• Extract provided:
○ ○ ○ ○

Edward Green Pimlico, unlined
Hi Simon,

I have been searching the internet but not really found anything that

really helps, unless I have been asking Google the wrong questions.


Anyway, with the weather finally being that of the south of France, going to work is even more of a pain than usual. Of course dressing correctly is easy with the help of a few different clothing choices and cloths, but my main issue is with the lowest part of the body, the feet. What appropriate footwear can a man wear in the office, without feeling like his feet are in a microwave?


Many thanks


Tom



Hi Tom,

First off, thank you for cursing the good weather. It will now rain constantly until October.  

On the off chance that it doesn’t, my best advice on shoes is to try trainer socks – the type that sit just below the level of your shoes and are virtually hidden. Don’t stress too much about them not showing – some sartorialists would say a thin band of sock is actually more stylish – but do make sure they are not the type made for women, which usually finish just above the toes. That will make the vamp of the shoe rather painful. Trunk in London does some good branded ones, as does the ASW store in the US.

Personally, I find that these socks are actually too cold for me in an air-conditioned office. But if your office is as hot as you say, these could be a good solution. Like your wrists, a lot of veins run close to the surface of the skin around your ankles, and so exposing them is disproportionately cooling. Unlike your wrists, it’s not a good idea to run water over them in the sink. Colleagues might complain.

○ ○ ○ ○

• Source data:
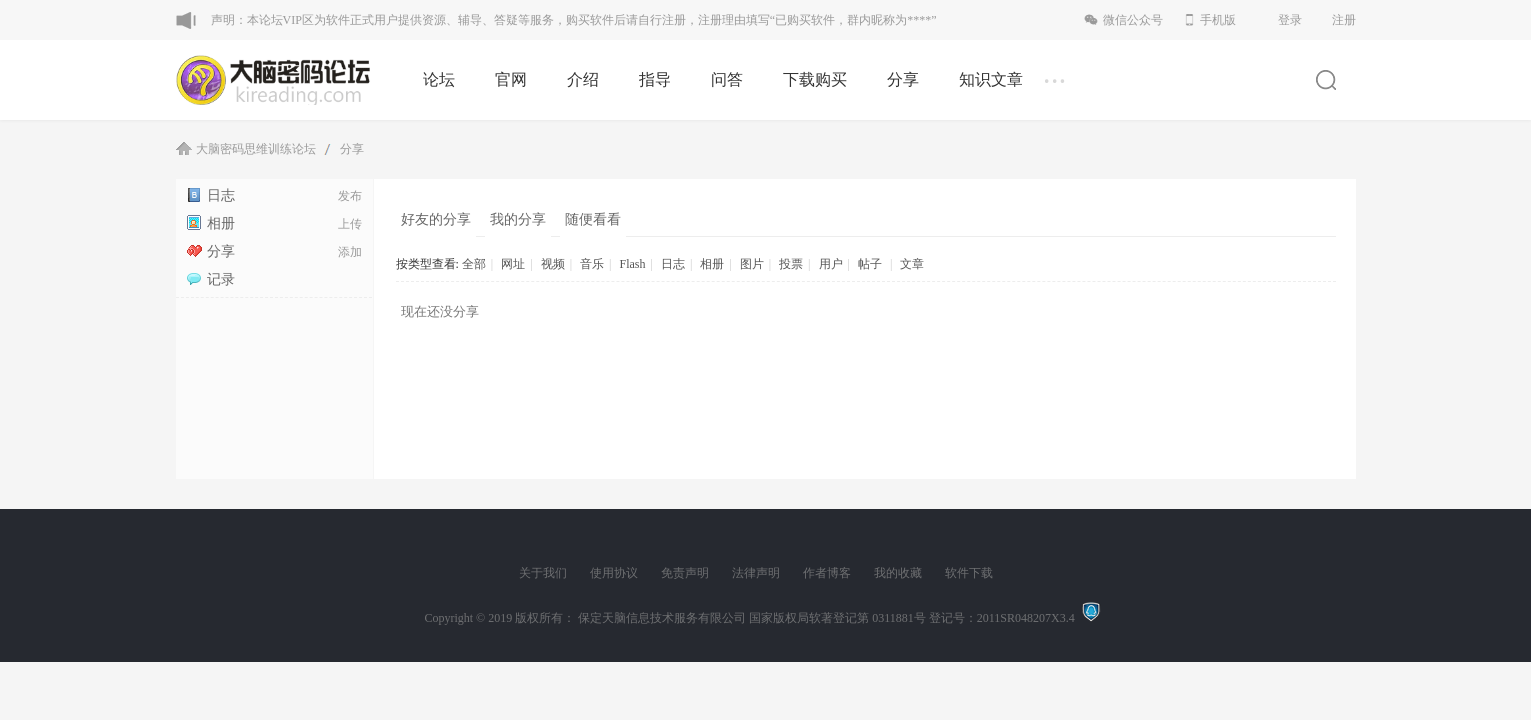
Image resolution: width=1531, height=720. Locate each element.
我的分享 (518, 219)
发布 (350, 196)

○ ○ ○ ○

• What to work on:
Please revise the footwear advice text from "First off, thank" up to and including "store in the US.", putting "September" in place of "October". The data has no connection to the footwear advice text.

• Written solution:
First off, thank you for cursing the good weather. It will now rain constantly until September.  

On the off chance that it doesn’t, my best advice on shoes is to try trainer socks – the type that sit just below the level of your shoes and are virtually hidden. Don’t stress too much about them not showing – some sartorialists would say a thin band of sock is actually more stylish – but do make sure they are not the type made for women, which usually finish just above the toes. That will make the vamp of the shoe rather painful. Trunk in London does some good branded ones, as does the ASW store in the US.